◆ **DO THIS**:
Locate every line in the items below that contains the word "screenshot" and copy each of those lines.

◆ **INPUT ROWS**:
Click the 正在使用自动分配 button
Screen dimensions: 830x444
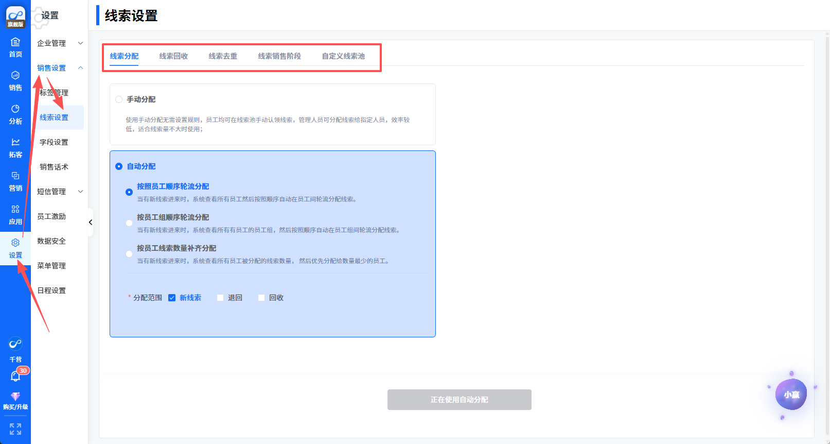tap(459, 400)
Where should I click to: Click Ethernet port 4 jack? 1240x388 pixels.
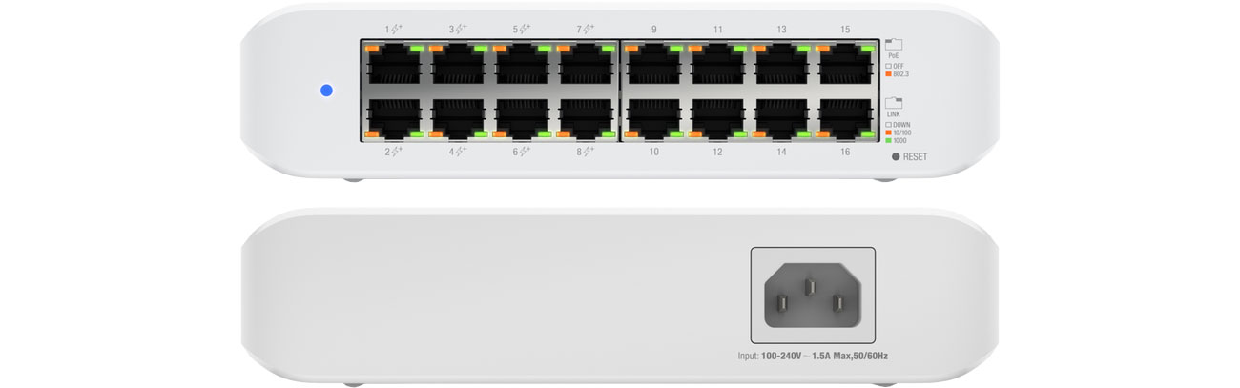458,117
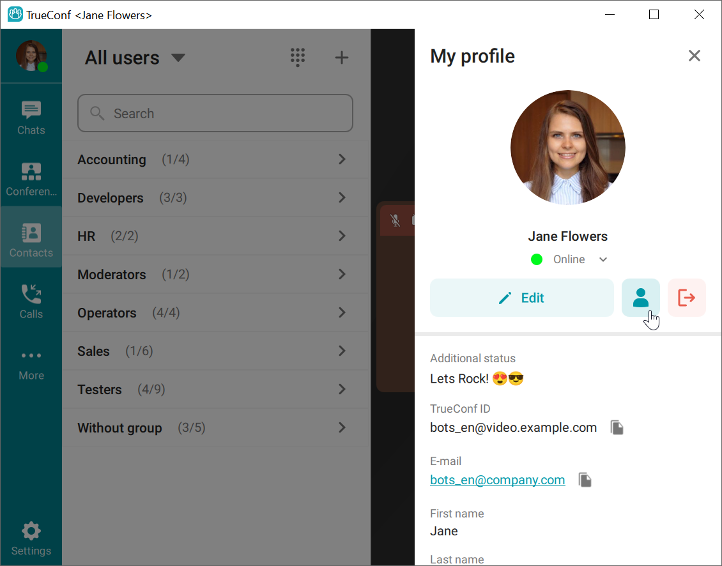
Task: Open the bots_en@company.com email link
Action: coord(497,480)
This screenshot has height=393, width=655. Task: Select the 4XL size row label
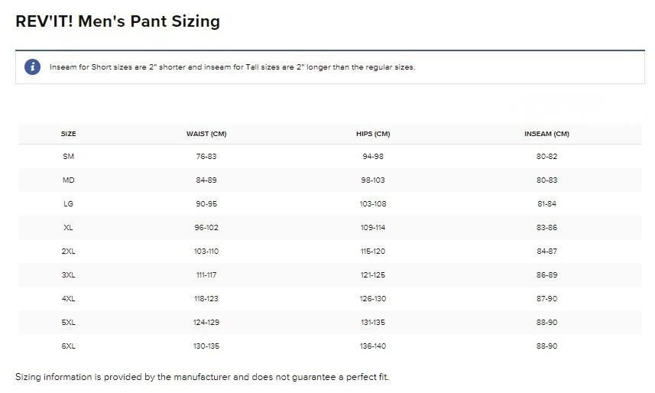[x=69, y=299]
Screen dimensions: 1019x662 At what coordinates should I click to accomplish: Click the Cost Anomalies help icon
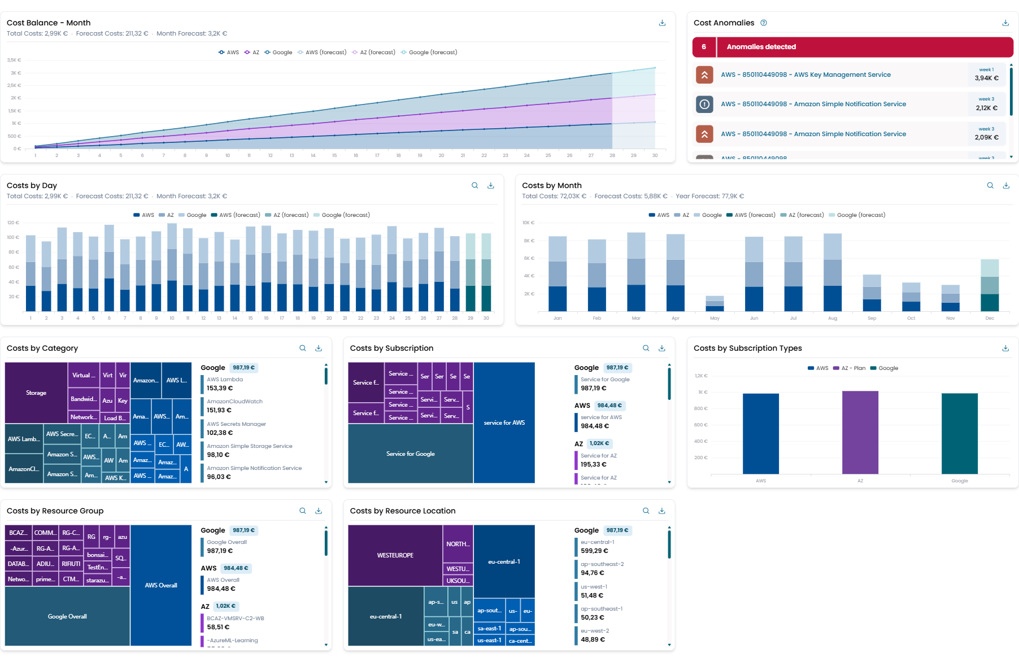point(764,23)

--

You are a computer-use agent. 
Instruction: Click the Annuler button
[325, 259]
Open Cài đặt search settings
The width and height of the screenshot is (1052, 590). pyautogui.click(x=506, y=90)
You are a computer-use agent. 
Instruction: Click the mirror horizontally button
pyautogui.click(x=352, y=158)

---

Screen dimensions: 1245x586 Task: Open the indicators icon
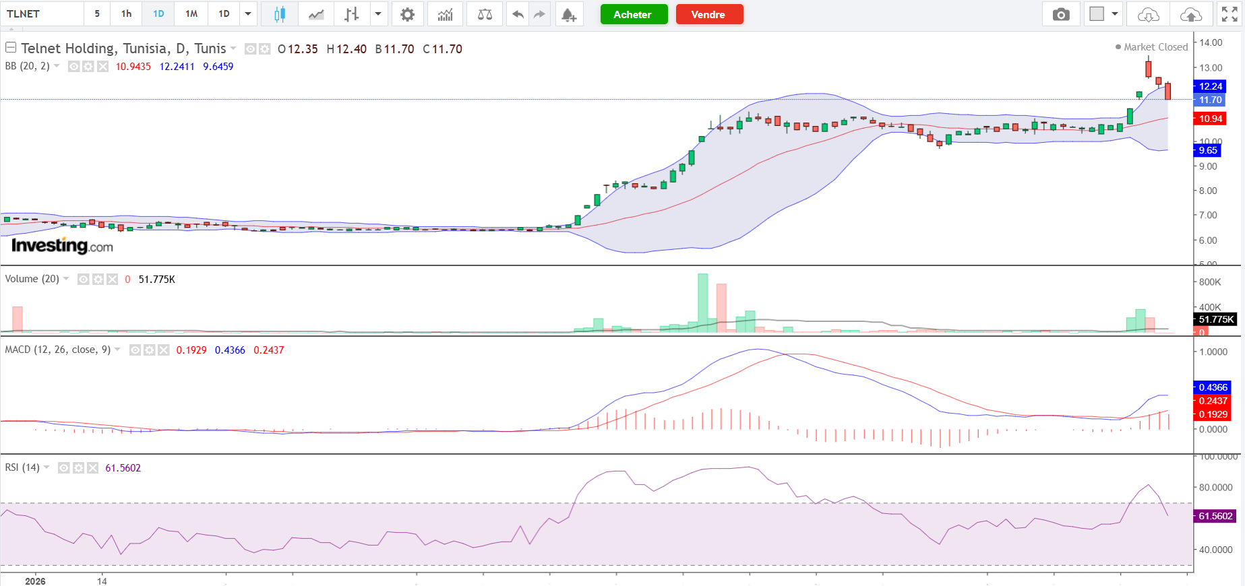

◆ **EXERCISE ANSWER**:
This screenshot has height=393, width=655. Task: Select the 4XL size row label
The width and height of the screenshot is (1052, 590). pyautogui.click(x=506, y=90)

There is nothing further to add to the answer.